Lawmakers pave way for $1.2 trillion in new military spending over next 10 years

These pages recently covered the Senate Armed Services Committee’s successful effort to add $25 billion in taxpayer-funded slush to the annual defense budget bill. Democrats and Republicans joined hands to fatten up the defense bill by 3.5 percent, with Sen. Elizabeth Warren (D-MA) casting the lone dissenting vote. That increase was just endorsed by the House Armed Services Committee (HASC) on Wednesday.

Lawmakers approved, again on a widespread and bipartisan basis, an amendment by the committee’s ranking Republican, Mike Rogers of Alabama, to add $23.9 billion to the House version of the defense bill. Rogers proudly noted that his amendment would provide for a five-percent increase over the defense budget topline enacted in the previous fiscal year. And that’s where the $1.2 trillion comes in.

Defense hawks in Congress have made no secret that they would like to see up to 5 percent growth in the defense budget each and every year. Rogers has said it. His Senate counterpart, Jim Inhofe (R-OK), has also said it. What few budget or military watchdogs have done is explain the compounding effects of 5 percent annual boosts to the defense budget.

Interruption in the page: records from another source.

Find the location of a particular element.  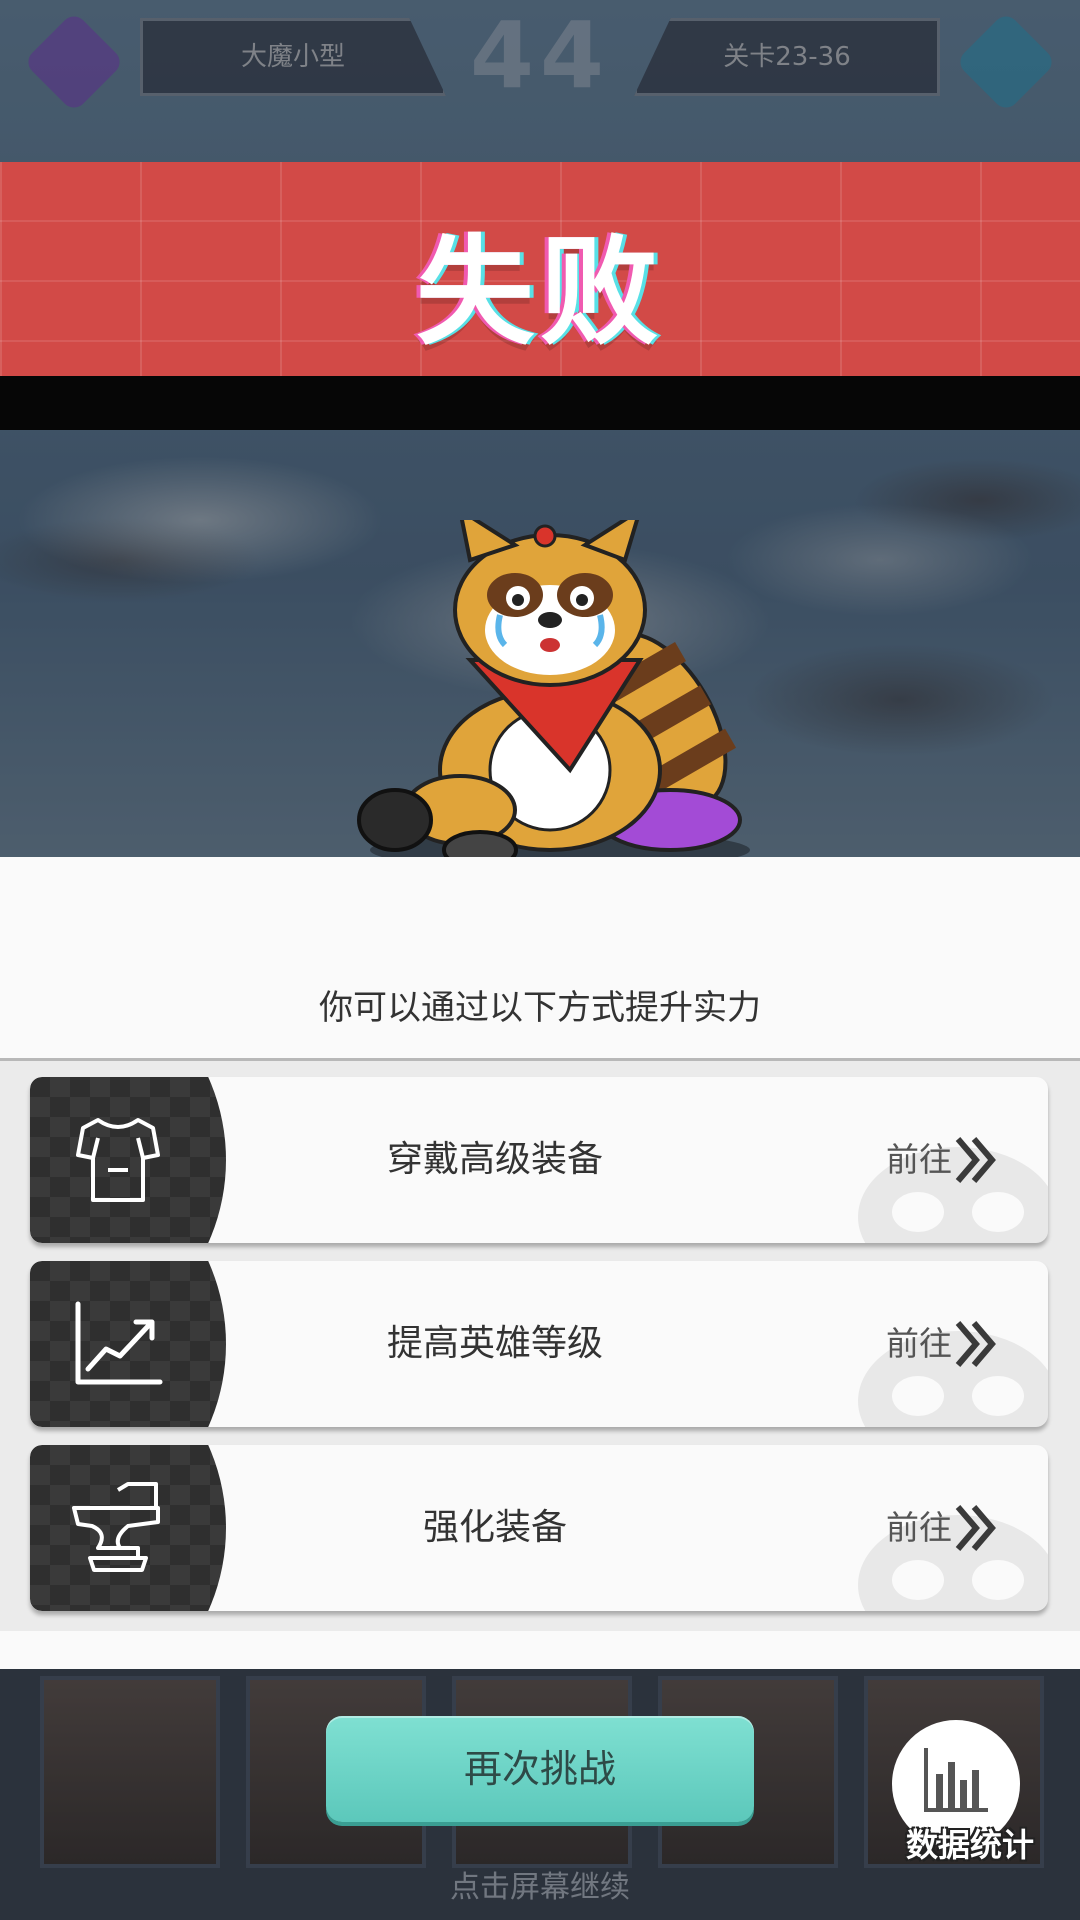

growth-chart-icon is located at coordinates (119, 1343).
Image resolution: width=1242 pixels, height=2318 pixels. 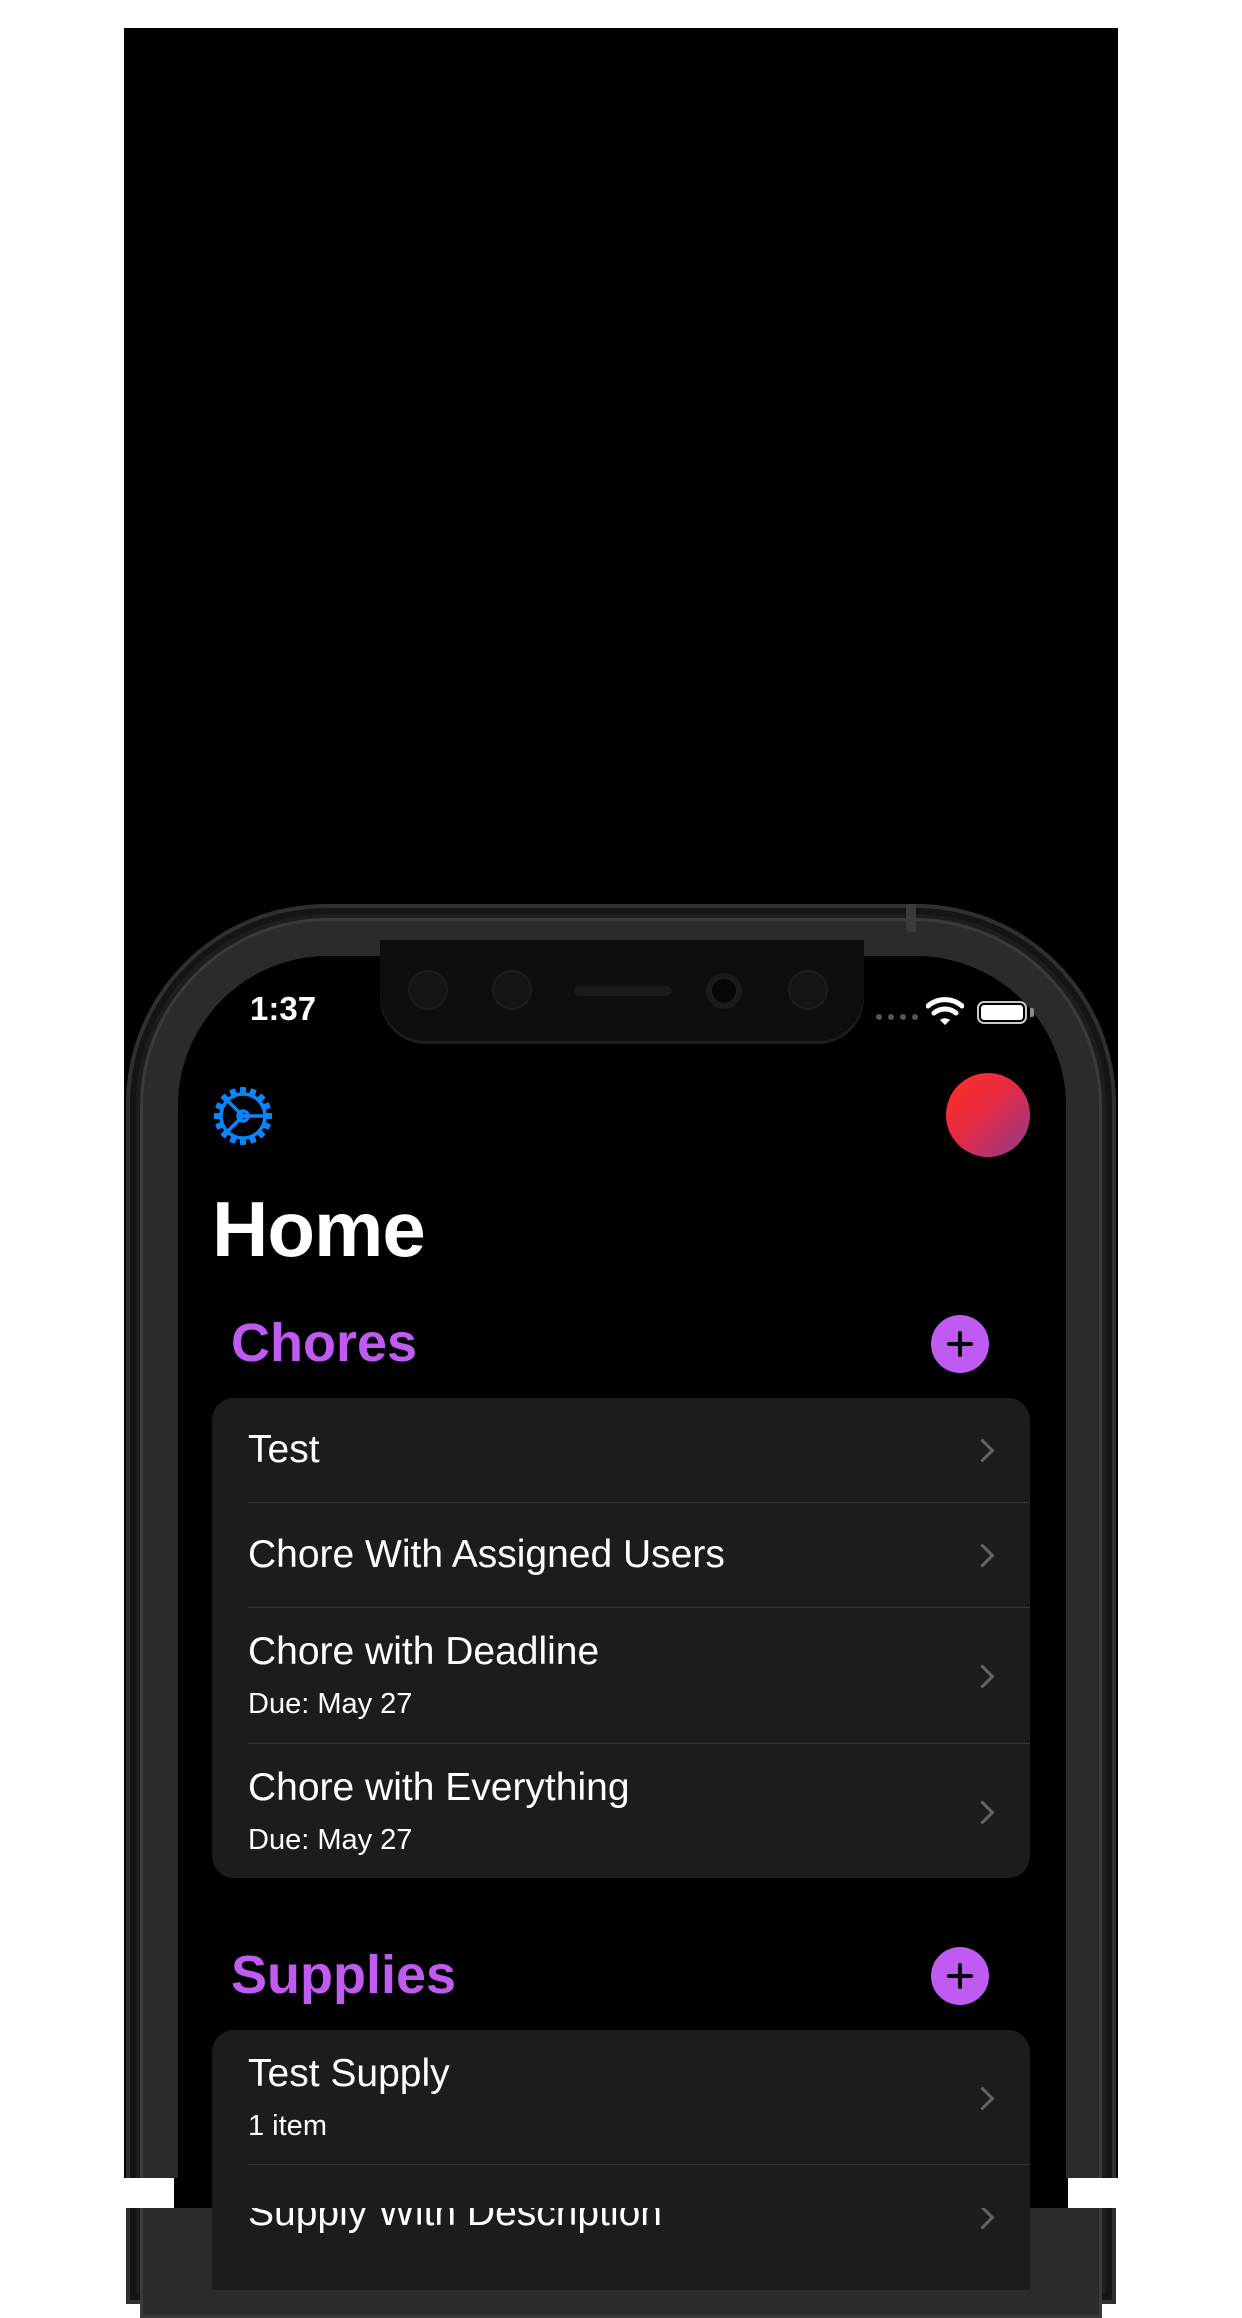 What do you see at coordinates (988, 1115) in the screenshot?
I see `avatar` at bounding box center [988, 1115].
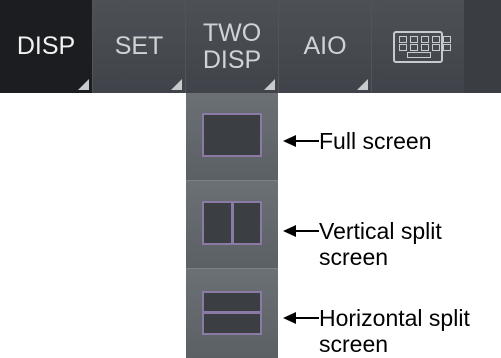 The image size is (501, 358). What do you see at coordinates (394, 331) in the screenshot?
I see `horizontal-split-label: Horizontal split screen` at bounding box center [394, 331].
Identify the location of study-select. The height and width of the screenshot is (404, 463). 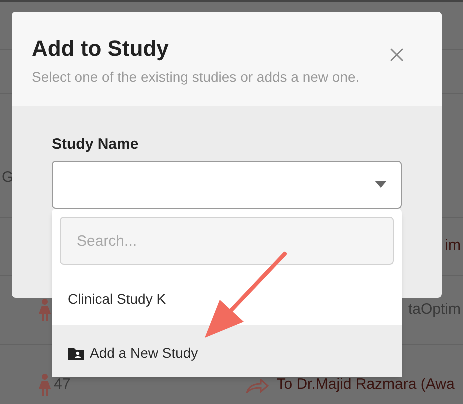
(227, 184).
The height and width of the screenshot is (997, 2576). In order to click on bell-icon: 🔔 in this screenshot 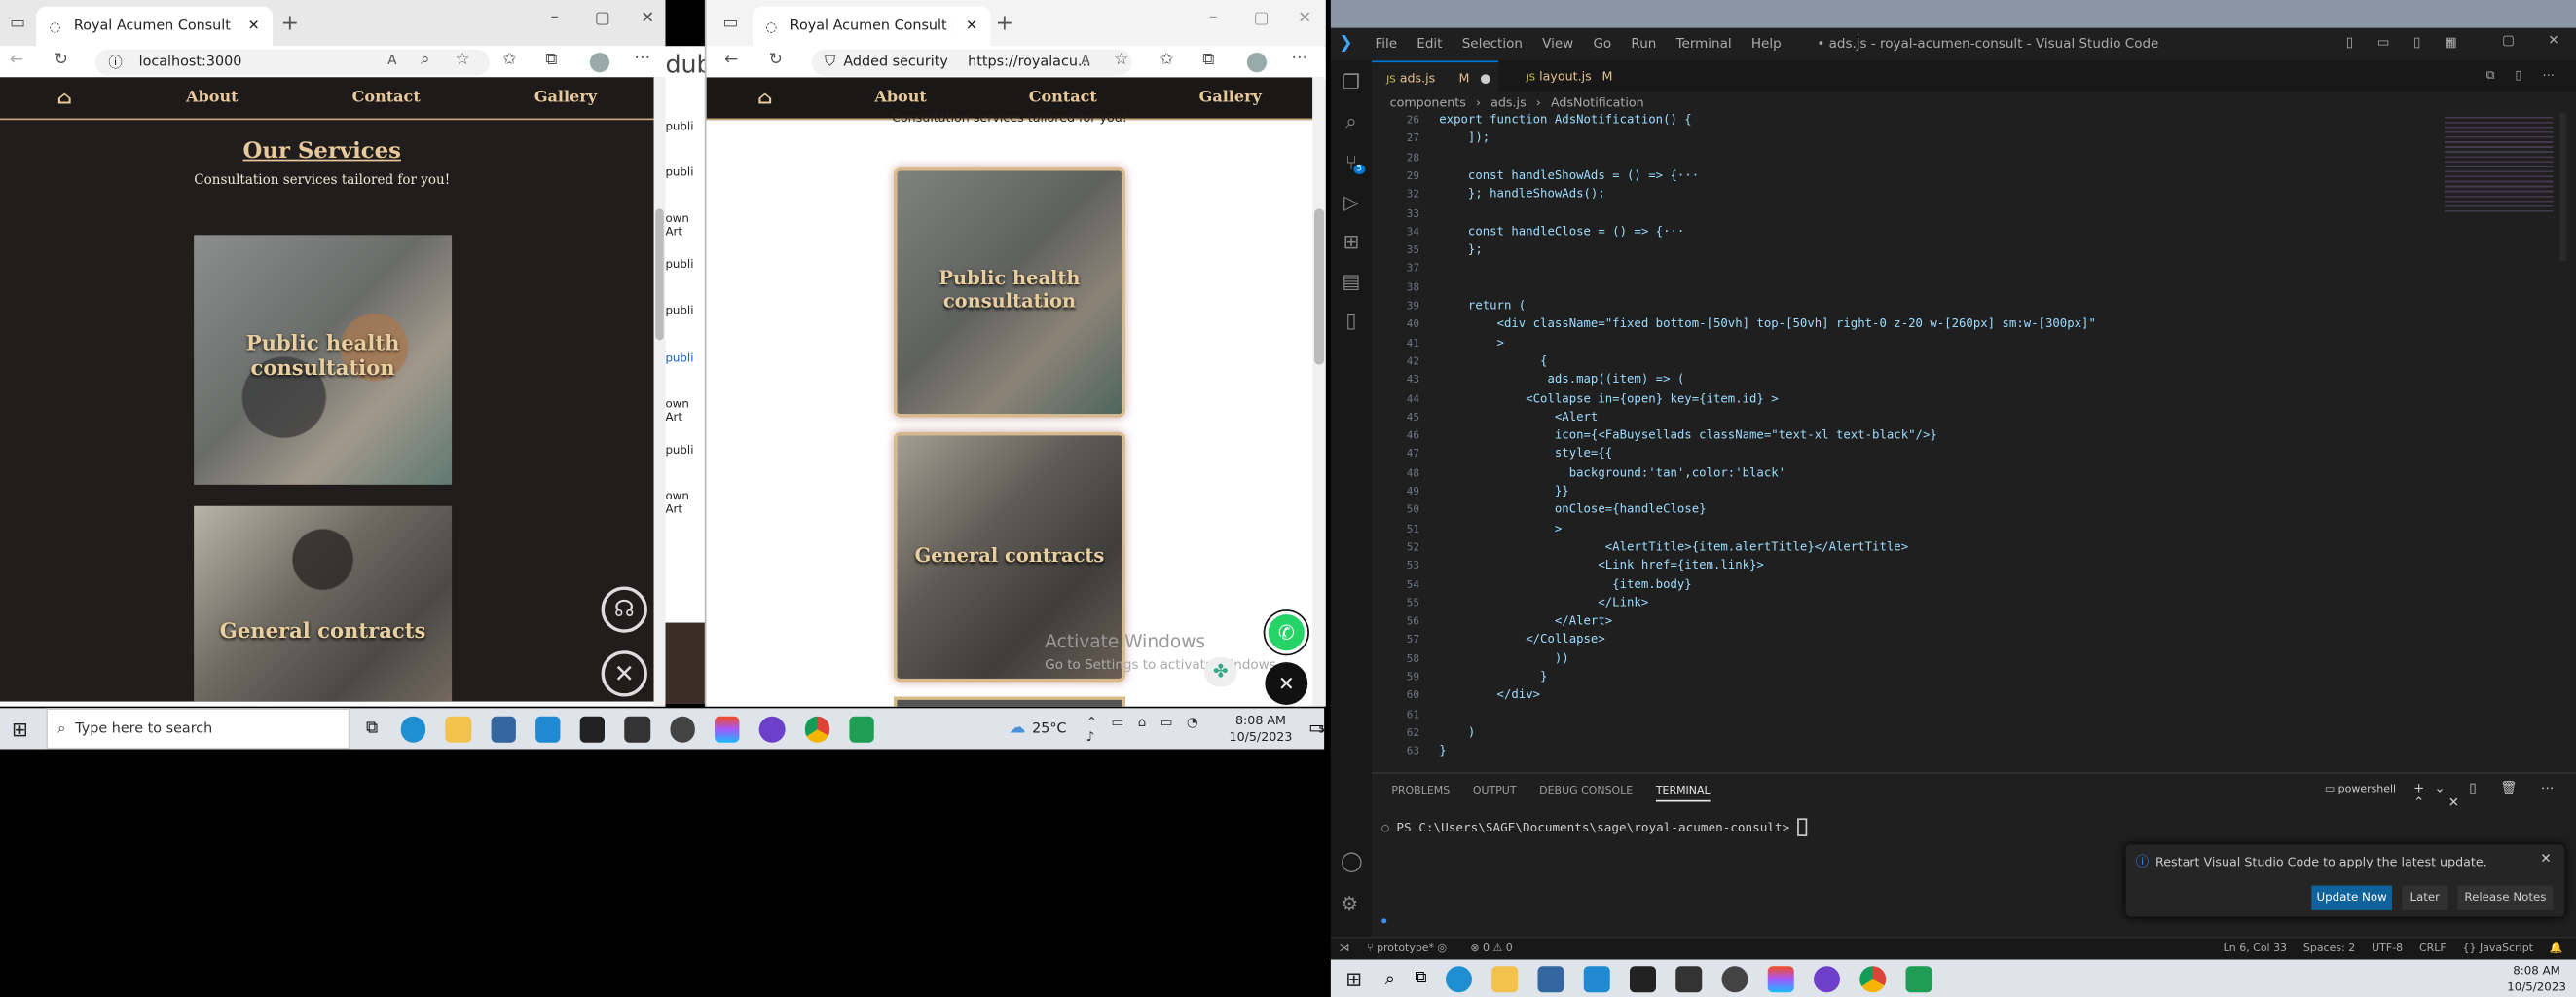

Boosting the defense budget 5 percent each year over the next 10 fiscal years would leave the U.S. with a whopping $1.2 trillion defense budget by the end of the decade, heading into fiscal year (FY) 2031. Compare that 5 percent boost each year to what the nonpartisan Congressional Budget Office currently projects defense spending will be over the next 10 years (as of their most recent July 2021 estimate), and the delta (the difference between a 5 percent annual boost and current budget projections) over 10 years is astounding.